使い方
- データを入力
数値データをカンマで区切って入力するか、1行に1つずつ入力します。
- タイプを選択
母集団標準偏差または標本標準偏差を選択します。
- 結果を確認
計算するボタンをクリックすると、標準偏差、分散、平均が一緒に表示されます。
標準偏差とは?
標準偏差(standard deviation)は、データが平均を中心にどれだけ散らばっているかを一つの数値で要約する散布度の指標です。平均が同じ二つの集団でも、標準偏差が異なればデータの安定性やリスクはまったく違ってきます。
なぜ重要か
標準偏差は、平均だけでは見えないばらつきを明らかにします。値が小さいほどデータが平均の近くに密集していて予測しやすく、値が大きいほど広く散らばっていて不確実性が高くなります。
活用される分野
- 金融:株価やリターンの標準偏差で投資リスク(ボラティリティ)を測定します。
- 品質管理:シックスシグマのように工程のばらつきを管理して不良率を減らします。
- 試験・研究:成績分布の均質性や、実験測定値の誤差範囲を評価します。
正規分布では、平均±1σの範囲に約68%、±2σの範囲に約95%のデータが入るという、いわゆる68-95-99.7の法則によって直感的に解釈できます。
計算式
母集団標準偏差はσ = √(Σ(xᵢ − μ)² / N)、標本標準偏差はs = √(Σ(xᵢ − x̄)² / (N − 1))で求めます。ここでxᵢは各データ、μ(または x̄)は平均、Nはデータの個数です。
ステップごとの例
データ {2, 4, 4, 4, 5, 5, 7, 9} の場合:
- ① 平均 μ = (2+4+4+4+5+5+7+9) / 8 = 40 / 8 = 5
- ② 偏差の二乗の和 Σ(xᵢ−μ)² = 9+1+1+1+0+0+4+16 = 32
- ③ 母集団分散 = 32 / 8 = 4 → σ = √4 = 2
- ④ 標本分散 = 32 / (8−1) = 4.5714 → s ≈ 2.138
標本はN−1で割るため、標準偏差は常に母集団よりわずかに大きくなります。
よくある質問
母集団標準偏差と標本標準偏差の違いは何ですか?
母集団標準偏差は全データを対象にNで割り、標本標準偏差は一部の標本を対象にN-1で割ります。標本でN-1を使うのは、母集団の分散を偏りなく推定(不偏推定)するためです。同じデータでも標本標準偏差の方が常に少しだけ大きくなります。
分散と標準偏差の関係は何ですか?
標準偏差は分散の平方根です。分散はデータと平均の差を二乗した平均なので単位が元データの二乗(例:円²)になりますが、平方根をとった標準偏差は元の単位に戻るため、解釈が直感的になります。
標準偏差が大きいほどどういう意味ですか?
標準偏差が大きいほどデータが平均から遠くに散らばっているという意味で、ばらつきと不確実性が大きいことを示します。逆に小さければ値が平均の近くに集まっていて、安定しており予測しやすいということです。
標準偏差が0だと何を意味しますか?
すべてのデータが同じ値であることを意味します。各値と平均との差がまったくなく、偏差の二乗の和が0になるため、分散も標準偏差もどちらも0になります。
どんなデータにどのモードを選べばよいですか?
分析対象がそのまま全体の集団(例:あるクラス全員の成績)であれば母集団(N)モードを、より大きな母集団から一部だけ抽出した標本(例:アンケート回答100人で全体を推定)であれば標本(N-1)モードを選んでください。統計的推論のためのデータなら、たいてい標本モードが正しいです。

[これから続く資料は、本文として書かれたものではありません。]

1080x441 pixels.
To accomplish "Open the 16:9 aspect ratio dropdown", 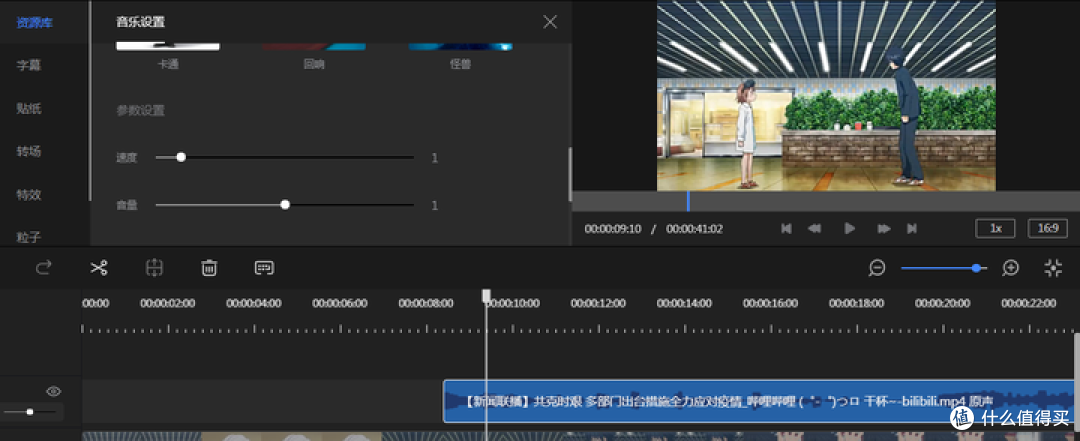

データが1個だけだと、なぜ標本標準偏差が出ないのですか?
標本標準偏差はN-1で割りますが、データが1個だと分母が0になり定義されません。本計算機はこの場合、エラーではなく標準偏差を0として安全に処理します。意味のある標本標準偏差を得るには、最低2個以上のデータが必要です。
負の数のデータも計算できますか?
できます。標準偏差は平均との差を二乗するため、符号に関係なく常に0以上になります。例えば {-2,-1,0,1,2} の母集団標準偏差は約1.414(√2)です。
標準偏差でデータの分布をどう解釈しますか?
データが正規分布に近ければ68-95-99.7の法則を適用できます。平均±1σの区間に約68%、±2σに約95%、±3σに約99.7%の値が分布します。この範囲を大きく外れる値は外れ値として疑ってみることができます。